* GOAL OF THE EXERCISE *
From the listing below, extract every line in which the word "Waterproof" appears.
————————
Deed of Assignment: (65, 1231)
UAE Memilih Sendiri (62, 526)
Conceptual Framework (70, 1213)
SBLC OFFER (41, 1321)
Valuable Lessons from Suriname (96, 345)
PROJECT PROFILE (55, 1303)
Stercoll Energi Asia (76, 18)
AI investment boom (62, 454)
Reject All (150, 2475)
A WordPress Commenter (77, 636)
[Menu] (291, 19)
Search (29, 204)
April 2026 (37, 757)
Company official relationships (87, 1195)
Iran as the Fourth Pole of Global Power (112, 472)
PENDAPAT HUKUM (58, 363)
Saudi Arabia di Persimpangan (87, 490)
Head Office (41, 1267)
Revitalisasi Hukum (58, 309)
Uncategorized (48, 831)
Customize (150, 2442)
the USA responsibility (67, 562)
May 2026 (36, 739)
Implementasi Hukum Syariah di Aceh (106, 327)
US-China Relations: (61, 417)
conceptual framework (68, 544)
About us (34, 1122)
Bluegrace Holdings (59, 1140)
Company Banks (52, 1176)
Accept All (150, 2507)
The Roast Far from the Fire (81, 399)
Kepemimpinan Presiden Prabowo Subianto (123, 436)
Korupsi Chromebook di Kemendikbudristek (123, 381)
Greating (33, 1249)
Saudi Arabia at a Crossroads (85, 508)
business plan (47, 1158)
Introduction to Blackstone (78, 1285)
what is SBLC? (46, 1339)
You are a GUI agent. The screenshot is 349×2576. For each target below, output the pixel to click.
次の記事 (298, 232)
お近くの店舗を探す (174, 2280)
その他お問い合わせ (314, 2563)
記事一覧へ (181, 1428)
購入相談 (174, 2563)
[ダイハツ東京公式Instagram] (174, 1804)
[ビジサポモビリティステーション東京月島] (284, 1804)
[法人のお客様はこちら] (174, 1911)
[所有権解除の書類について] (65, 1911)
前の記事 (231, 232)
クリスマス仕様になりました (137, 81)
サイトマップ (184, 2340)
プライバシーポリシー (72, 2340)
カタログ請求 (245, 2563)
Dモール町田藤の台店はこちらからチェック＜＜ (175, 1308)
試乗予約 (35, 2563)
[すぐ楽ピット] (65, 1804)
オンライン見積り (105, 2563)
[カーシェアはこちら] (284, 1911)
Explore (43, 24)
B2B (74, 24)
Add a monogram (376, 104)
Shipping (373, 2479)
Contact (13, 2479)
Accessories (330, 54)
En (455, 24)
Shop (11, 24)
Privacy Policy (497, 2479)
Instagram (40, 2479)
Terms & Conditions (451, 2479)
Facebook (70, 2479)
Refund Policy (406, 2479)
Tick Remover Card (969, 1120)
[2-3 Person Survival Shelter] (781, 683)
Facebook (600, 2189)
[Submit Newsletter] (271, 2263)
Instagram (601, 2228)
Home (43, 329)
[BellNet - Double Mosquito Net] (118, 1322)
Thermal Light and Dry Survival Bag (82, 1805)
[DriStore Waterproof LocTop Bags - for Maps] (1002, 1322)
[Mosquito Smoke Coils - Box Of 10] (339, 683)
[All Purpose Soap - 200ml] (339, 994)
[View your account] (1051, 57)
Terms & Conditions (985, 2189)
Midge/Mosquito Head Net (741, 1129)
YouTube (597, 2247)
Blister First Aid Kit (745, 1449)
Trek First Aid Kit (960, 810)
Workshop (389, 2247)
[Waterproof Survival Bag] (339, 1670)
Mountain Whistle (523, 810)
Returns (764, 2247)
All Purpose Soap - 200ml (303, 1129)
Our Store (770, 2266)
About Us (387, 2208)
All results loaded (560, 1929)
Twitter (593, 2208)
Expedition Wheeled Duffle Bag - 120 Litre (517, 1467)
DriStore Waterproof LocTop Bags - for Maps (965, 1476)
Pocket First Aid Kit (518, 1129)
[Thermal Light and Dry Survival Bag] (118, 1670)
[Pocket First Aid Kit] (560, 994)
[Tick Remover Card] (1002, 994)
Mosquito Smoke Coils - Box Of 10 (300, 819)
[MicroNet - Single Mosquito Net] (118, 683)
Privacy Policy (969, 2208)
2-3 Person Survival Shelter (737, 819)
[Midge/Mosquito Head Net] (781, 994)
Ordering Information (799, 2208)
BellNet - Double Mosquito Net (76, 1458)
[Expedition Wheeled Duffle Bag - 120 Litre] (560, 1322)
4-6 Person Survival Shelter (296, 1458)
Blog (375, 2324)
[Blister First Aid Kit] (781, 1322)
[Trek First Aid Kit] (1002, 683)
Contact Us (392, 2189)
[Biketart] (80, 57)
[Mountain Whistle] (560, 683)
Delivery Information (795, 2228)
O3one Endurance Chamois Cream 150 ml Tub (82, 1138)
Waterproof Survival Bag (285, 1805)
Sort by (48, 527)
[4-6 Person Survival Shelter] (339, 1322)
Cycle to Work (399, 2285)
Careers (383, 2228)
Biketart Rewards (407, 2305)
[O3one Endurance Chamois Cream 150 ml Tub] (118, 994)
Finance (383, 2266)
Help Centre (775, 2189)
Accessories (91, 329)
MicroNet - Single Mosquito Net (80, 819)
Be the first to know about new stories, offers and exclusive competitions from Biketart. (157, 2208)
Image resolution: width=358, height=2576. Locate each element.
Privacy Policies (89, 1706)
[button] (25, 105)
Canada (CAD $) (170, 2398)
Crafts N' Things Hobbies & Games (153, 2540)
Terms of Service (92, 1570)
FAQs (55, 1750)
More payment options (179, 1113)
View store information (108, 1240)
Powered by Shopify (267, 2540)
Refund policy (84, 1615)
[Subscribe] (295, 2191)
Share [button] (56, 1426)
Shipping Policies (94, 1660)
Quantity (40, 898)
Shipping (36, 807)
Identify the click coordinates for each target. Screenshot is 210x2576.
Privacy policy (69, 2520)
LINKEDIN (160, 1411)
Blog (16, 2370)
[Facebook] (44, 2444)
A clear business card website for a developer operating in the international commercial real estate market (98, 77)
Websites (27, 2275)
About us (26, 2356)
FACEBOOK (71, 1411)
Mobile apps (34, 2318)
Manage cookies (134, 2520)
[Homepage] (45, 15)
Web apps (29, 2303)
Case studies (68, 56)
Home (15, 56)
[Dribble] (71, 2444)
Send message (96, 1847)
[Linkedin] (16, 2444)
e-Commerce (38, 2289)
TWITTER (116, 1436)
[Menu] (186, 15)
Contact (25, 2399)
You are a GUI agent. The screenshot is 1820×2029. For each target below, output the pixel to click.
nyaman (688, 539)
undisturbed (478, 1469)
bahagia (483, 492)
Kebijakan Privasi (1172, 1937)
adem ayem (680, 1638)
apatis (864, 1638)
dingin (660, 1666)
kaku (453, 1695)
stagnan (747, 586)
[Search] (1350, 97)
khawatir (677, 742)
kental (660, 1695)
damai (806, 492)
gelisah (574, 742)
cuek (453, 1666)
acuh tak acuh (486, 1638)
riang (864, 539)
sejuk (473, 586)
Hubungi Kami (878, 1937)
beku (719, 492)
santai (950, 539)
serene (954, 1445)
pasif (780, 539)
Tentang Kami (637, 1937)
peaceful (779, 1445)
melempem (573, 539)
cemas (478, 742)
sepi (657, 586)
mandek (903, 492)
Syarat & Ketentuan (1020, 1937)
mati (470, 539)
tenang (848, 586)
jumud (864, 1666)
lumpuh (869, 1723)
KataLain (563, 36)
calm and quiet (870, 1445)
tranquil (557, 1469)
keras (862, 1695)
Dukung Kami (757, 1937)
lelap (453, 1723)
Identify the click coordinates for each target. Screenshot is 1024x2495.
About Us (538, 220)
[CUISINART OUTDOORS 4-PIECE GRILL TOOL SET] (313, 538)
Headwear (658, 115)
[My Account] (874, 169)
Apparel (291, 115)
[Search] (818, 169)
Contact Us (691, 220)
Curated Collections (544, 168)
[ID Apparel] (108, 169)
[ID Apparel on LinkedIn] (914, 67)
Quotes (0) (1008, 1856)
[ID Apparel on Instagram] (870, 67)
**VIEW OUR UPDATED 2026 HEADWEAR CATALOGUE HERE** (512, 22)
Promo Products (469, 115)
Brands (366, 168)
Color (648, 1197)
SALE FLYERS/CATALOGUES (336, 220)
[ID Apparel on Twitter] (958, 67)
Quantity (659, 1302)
————————
* WRITTEN RESPONSE *
[DriStore Waterproof LocTop Bags - for Maps] (1002, 1322)
[Waterproof Survival Bag] (339, 1670)
DriStore Waterproof LocTop Bags - for Maps (965, 1476)
Waterproof Survival Bag (285, 1805)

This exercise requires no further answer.